Yes, they store passwords in plaintext or equivalent, and definitely transmit them in plain text. This was discovered in 2011.

This is confirmed HostGator being listed on Plaintext Offenders, as well as by its entry in the CVS file containing a list of offenders. This is not new and has been known since at least 2011. HostGator has not reformed since. The Plaintext Offenders website shows a screenshot similar to yours as evidence:

HostGator sux

Peter Cordes
  • 890
  • 9
  • 12
forest
  • 64,616
  • 20
  • 206
  • 257
  • 12
    I realize that this is a semantic point, but I don't see how this proves that they store passwords in **plaintext**. They could have them encrypted and are decrypting them when they send them to you. Of course this is bad practice. – Greg Schmit Mar 28 '19 at 18:05
  • 3
    And they claim, at least, that they don't store passwords in plaintext: https://i.imgur.com/9qrVPrm.png (again, not disputing that this is bad practice). – Greg Schmit Mar 28 '19 at 18:08
  • 11
    @GregSchmit: Regardless of whether the password is stored plaintext in the auth database, it is stored plaintext in HostGator's e-mail server, potentially transmitted in plaintext across the Internet, and potentially stored plaintext at the recipient e-mail server. I say potentially because it largely depends on the domain where you receive your HostGator e-mail and how the server handling that domain is configured. – Ben Voigt Mar 28 '19 at 20:24
  • 7
    @BenVoigt We already know **for a fact** that the plaintext password was emailed, so that's irrelevant. The question is whether they are **storing** that in plaintext in their database. The OP wouldn't have asked "is this password stored in plaintext on an email server somewhere", because that would be a stupid question to ask given that the password was emailed. – Greg Schmit Mar 28 '19 at 20:29
  • @GregSchmit: Why can't OP ask a question he already knows the answer to? That's Socratic method. The goal is not to learn the answer, it's to make the other person aware of the problem. – Ben Voigt Mar 28 '19 at 20:30
  • @BenVoigt Ok, that's true.

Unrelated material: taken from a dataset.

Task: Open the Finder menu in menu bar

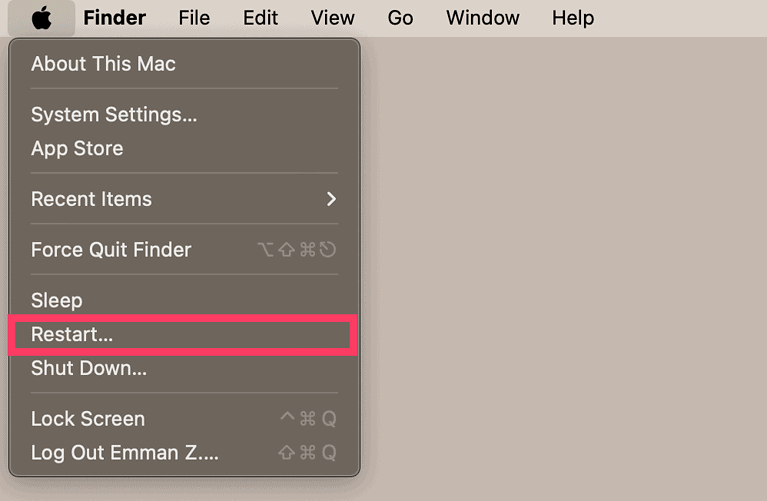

I would just suggest that if the OP was asking that question, it would be worded differently. I think it's clear they were asking whether the company was storing the passwords in plaintext in the database. – Greg Schmit Mar 28 '19 at 20:40
  • 2
    @GregSchmit: I read the OP's question as "am I crazy / missing something, or does this evidence really mean that they're storing plaintext-equivalent passwords?" Maybe the OP missed the semantic point that recovering plaintext with a known key is different from storing in plaintext, or maybe they know it's basically just as bad and glossed over that. This definitely answers the main thrust of the question, that escalation is probably pointless because they're still doing the same bad thing they have been for years, and it's presumably been pointed out to HostGator before. – Peter Cordes Mar 29 '19 at 02:07
  • @PeterCordes I disagree, because the **password was in the email**, which implies (without having with ask) that they store passwords in a way that they can retrieve them (either plaintext, or encrypted). The highest voted question addresses this by first stating that it's a problem, but that it isn't known whether this means they are stored encrypted or plaintext, and this answer (incorrectly) assumes that it has been proven that they store passwords as plaintext. – Greg Schmit Mar 29 '19 at 02:30
  • 6
    To reiterate (because apparently this needs to be done), I agree that encrypting passwords is bad practice, since that means that they can be decrypted, but this answer dishonestly pretends that it's been proven that they store passwords in plaintext when it's plausible that they store them encrypted, and the highest-voted answer correctly addresses this. – Greg Schmit Mar 29 '19 at 02:35
  • 2
    @GregSchmit: that's fair. I left a suggested edit to add "or equivalent" to make this answer not wrong. The top answer already covers the details of the distinction, so we don't need to repeat that here, just use some weasel words. – Peter Cordes Mar 29 '19 at 02:54
  • 1
    I'll be _extremely_ naive: couldn't they have picked a random string, saved the hash, and automatically emailed that same string? (I repeat this is a _naive speculation_, OFC this is NOT a proper way to handle the process as they could have logs/email/whatever with that string as plain text stored somewhere). – Gruber Mar 29 '19 at 04:35
  • 3
    @Gruber No. OP says it was _their_ password from a year ago, not a new generated password. – Lightness Races in Orbit Mar 29 '19 at 11:12
  • @LightnessRacesinOrbit ups nice catch, can't understand how I missed that! – Gruber Mar 29 '19 at 23:31
  • @PeterCordes Thank you for the edit. I was using the terminology that Plaintext Offenders used, meaning that the data is _effectively_ plaintext. You are completely right though that it could in theory be technically encrypted while still effectively plaintext, and we can't know if that is the case. – forest Apr 02 '19 at 00:54
  • 1
    @forest: you're welcome :). And yeah, exactly my thoughts. For sophisticated readers like ourselves, we know the distinction is not really relevant, but the minutiae are actually important here in the context of figuring out which parts of the OP's email exchange are technically true or not. (The specific question, not just the general problem pointed out by the question.) So the commenters did have a good point. – Peter Cordes Apr 02 '19 at 01:03
3

If the company rep's response is true, the Password is stored as an encrypted text. This makes the plain text password in unprompted email a bigger concern.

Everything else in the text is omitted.